Adams went down, and we two only were left.
"Save yourself! Jump!" cried Jones. "I'll keep 'em back! Avast there,
you black-hearted swabs, or I'll chop you to pieces!" And as five of
them, the soberest of the lot, came rushing on us in a body, he laid
about him right and left with a large cutlass, much heavier than I
should have believed he could use, and the beggars rolled over, slashed
and mangled beneath his strokes.
I never before or since have seen a man fight like Atlantic Jones did
then. Stripped to the waist, his long hair flying in the wind, his
hands red with blood, his body bespattered, too, he looked more like a
fiend than a human being, much less a very bad play-actor; but all the
while he fought he never once ceased yelling out the silly gibberish he
thought was sailors' talk.
They fell back at last enough to allow us to reach the boat, and we
pushed off.
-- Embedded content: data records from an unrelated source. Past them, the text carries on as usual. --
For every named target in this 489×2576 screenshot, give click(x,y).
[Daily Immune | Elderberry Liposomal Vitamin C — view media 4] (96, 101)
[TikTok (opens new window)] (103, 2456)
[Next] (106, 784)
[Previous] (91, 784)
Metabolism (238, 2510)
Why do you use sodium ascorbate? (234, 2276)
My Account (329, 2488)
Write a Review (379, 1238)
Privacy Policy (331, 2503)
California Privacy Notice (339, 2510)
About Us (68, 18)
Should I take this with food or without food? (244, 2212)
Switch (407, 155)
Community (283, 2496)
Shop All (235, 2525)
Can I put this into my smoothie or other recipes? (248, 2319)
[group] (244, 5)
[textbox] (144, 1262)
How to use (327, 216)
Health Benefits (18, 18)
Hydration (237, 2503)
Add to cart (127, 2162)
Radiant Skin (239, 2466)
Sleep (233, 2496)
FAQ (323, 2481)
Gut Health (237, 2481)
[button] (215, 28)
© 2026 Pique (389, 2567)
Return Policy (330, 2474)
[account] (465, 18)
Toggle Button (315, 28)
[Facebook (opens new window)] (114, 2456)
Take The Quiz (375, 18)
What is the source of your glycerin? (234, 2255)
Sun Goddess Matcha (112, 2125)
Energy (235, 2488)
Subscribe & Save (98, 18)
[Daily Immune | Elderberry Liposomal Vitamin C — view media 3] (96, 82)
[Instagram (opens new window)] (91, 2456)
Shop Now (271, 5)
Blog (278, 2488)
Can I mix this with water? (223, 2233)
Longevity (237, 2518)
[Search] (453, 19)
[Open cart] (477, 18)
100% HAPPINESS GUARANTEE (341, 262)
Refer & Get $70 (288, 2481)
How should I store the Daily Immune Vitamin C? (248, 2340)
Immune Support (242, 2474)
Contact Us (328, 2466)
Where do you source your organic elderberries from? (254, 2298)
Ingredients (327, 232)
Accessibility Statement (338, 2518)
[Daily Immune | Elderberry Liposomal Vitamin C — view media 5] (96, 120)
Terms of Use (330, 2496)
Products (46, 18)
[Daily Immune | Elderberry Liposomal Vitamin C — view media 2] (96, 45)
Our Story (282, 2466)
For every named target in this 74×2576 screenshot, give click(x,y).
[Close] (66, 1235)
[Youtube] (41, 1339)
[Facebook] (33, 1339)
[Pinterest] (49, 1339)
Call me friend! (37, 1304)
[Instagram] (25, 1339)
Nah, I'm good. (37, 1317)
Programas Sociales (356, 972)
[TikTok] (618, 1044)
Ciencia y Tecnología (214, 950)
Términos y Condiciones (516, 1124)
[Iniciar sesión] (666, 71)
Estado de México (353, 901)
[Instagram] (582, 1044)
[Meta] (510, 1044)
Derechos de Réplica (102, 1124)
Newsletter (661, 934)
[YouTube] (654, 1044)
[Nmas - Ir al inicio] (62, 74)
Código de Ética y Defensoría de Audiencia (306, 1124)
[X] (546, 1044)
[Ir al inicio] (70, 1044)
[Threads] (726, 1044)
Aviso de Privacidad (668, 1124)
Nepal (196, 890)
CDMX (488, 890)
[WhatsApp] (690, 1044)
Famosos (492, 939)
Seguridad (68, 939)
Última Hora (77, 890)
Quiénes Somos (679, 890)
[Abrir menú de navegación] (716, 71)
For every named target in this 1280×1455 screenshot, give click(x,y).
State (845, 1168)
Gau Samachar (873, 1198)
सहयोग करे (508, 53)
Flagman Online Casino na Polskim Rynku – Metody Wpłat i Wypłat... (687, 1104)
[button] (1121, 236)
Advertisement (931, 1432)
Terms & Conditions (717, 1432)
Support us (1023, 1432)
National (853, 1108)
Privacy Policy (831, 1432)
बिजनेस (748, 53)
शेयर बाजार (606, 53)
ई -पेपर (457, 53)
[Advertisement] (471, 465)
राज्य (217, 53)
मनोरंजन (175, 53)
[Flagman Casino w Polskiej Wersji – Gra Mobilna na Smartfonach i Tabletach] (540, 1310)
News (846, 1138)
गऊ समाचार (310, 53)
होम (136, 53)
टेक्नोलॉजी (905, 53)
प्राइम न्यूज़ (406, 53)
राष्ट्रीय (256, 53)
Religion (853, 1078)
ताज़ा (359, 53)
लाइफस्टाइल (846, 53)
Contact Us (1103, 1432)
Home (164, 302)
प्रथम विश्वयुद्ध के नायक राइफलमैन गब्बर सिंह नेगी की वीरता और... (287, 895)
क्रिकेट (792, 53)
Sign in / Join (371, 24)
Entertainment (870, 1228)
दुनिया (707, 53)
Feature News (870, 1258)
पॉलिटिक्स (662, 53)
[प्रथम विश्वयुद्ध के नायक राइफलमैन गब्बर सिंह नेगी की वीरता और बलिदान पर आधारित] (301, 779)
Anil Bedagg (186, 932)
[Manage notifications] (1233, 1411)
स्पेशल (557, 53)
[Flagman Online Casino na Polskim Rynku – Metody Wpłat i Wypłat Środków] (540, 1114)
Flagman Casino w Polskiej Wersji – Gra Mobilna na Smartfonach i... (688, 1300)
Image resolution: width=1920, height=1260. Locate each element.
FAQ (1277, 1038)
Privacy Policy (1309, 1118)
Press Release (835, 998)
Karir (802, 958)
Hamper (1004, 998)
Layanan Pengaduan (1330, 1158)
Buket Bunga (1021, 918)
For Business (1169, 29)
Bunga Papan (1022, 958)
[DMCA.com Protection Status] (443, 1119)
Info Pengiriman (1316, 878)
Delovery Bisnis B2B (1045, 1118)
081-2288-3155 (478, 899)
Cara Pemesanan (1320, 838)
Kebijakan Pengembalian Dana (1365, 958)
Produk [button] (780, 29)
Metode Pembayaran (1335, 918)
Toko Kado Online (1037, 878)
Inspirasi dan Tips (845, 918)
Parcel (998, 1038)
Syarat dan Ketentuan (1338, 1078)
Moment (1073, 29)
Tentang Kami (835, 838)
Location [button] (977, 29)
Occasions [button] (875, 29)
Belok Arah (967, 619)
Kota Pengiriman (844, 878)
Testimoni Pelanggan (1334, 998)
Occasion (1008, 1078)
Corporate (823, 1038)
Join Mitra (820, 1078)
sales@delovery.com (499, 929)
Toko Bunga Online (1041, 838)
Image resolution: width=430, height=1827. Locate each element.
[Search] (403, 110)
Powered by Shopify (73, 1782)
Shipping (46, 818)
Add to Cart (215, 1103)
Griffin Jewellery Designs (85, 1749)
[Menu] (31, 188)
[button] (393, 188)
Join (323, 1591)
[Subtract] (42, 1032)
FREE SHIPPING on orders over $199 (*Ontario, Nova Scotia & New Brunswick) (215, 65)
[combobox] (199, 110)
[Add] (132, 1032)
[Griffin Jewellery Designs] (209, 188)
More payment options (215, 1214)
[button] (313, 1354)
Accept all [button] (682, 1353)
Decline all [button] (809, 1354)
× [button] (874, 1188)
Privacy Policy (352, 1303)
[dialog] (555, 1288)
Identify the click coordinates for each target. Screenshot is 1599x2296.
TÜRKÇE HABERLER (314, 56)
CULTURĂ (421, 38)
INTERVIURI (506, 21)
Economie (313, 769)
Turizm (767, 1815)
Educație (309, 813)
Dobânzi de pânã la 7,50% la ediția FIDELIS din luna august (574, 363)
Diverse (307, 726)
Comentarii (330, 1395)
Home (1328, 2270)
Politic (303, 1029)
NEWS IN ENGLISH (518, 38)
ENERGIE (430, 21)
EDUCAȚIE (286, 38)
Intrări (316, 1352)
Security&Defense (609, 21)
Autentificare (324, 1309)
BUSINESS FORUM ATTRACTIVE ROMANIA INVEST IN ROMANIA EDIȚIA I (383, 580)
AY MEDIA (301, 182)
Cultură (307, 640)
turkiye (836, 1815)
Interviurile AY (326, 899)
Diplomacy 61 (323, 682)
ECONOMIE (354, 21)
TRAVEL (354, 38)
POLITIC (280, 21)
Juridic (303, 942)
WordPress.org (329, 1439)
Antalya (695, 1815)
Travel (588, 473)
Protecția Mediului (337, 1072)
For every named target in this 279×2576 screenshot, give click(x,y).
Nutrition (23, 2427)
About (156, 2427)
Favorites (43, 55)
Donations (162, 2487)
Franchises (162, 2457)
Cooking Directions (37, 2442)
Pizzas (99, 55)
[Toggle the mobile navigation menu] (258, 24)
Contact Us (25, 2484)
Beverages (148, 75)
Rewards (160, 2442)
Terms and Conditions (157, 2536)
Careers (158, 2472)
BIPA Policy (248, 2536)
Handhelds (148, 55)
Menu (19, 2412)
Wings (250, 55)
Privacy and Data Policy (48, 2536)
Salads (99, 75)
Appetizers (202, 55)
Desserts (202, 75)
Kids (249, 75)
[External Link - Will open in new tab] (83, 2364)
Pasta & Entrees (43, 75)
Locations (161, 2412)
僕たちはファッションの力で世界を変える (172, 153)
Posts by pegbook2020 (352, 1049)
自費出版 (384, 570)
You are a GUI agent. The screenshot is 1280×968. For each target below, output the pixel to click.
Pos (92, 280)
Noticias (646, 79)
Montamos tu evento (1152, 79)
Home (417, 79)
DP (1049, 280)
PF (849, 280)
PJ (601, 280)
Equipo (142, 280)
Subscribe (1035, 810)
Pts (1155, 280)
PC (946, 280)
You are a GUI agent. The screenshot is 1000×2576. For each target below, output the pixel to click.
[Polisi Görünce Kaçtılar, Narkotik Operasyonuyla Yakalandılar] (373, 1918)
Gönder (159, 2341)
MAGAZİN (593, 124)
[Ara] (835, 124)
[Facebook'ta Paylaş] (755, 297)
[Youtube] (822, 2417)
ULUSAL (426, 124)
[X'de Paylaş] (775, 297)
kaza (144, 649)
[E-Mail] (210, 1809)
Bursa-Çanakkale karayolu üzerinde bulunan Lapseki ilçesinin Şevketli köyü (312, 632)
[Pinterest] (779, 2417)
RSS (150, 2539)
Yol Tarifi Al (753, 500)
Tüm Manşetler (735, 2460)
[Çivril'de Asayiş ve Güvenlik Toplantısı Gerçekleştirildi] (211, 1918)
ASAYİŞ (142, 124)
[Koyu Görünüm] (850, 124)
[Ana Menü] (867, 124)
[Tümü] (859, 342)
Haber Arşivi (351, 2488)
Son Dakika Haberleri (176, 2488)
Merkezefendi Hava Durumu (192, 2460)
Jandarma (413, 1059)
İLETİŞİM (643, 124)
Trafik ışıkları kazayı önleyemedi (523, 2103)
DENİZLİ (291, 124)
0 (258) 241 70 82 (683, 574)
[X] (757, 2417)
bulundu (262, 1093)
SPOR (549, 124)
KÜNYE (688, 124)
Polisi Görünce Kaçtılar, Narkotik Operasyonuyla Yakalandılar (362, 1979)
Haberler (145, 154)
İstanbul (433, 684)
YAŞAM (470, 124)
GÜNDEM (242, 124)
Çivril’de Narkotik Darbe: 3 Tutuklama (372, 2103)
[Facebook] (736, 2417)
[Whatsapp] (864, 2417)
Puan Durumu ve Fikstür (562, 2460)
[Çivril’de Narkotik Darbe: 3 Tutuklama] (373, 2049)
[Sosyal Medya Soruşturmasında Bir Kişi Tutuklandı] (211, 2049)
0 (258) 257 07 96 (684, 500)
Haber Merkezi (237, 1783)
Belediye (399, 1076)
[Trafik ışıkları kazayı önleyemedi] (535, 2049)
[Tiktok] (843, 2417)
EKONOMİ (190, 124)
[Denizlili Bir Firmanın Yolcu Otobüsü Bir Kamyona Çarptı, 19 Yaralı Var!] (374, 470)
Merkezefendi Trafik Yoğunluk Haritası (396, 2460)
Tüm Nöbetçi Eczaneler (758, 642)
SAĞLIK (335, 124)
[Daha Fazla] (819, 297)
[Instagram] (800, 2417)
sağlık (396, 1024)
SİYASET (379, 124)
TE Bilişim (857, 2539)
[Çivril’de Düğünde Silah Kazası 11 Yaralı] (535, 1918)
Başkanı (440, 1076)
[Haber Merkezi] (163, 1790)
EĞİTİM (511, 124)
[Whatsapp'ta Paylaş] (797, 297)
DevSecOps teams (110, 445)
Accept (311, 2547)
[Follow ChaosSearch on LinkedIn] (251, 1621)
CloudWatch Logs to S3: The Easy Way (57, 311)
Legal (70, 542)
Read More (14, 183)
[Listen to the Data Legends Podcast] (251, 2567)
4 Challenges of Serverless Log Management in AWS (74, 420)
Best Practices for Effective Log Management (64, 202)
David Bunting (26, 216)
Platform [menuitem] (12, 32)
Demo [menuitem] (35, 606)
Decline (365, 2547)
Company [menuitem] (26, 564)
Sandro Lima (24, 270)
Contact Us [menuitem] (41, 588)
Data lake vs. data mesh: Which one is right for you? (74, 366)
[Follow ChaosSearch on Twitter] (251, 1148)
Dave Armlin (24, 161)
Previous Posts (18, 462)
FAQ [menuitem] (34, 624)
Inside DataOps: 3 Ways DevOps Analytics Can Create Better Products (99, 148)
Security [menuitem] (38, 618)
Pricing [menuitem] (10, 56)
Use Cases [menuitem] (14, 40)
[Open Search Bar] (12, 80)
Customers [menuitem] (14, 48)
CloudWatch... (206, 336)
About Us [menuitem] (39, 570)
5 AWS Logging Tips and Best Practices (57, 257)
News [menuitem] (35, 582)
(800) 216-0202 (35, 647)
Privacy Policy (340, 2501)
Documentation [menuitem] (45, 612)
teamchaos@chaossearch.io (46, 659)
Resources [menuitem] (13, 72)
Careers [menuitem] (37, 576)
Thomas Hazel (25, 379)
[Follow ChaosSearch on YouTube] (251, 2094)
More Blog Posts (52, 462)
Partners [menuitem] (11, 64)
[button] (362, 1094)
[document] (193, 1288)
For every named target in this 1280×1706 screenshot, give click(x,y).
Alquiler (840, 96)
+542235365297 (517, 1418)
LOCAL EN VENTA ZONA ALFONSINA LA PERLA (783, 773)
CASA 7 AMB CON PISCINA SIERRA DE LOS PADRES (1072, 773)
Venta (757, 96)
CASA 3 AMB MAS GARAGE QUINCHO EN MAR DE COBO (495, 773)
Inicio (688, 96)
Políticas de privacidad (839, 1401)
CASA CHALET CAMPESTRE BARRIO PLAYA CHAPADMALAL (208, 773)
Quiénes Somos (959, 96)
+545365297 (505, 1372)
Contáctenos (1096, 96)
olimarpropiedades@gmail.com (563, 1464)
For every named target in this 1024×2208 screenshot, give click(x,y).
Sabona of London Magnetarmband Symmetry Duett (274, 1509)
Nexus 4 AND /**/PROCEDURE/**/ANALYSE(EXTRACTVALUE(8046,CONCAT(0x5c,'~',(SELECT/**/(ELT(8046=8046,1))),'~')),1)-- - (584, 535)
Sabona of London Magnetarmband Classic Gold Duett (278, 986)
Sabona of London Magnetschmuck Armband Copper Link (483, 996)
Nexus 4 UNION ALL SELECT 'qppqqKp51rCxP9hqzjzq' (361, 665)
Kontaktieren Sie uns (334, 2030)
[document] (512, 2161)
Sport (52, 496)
They fired on us then, furiously, and I did all I could to
make Jones lie down, to be out of harm's way, but he would not--
continuing to yell defiance and wave his cutlass. Those left alive were
too drunk, fortunately for us, to make any decisive effort to stop us;
and we drifted away, for the oars had fallen into the water.
This would be a longer tale--and it's long enough now, I'm sure--if I
were to tell you what we suffered those four days we drifted in the open
sea. Then, more dead than alive, I was taken on board a passing ship;
and Jones, who had tended me the while with every possible care, though
his own sufferings were at times intense, nursed me through a long
illness.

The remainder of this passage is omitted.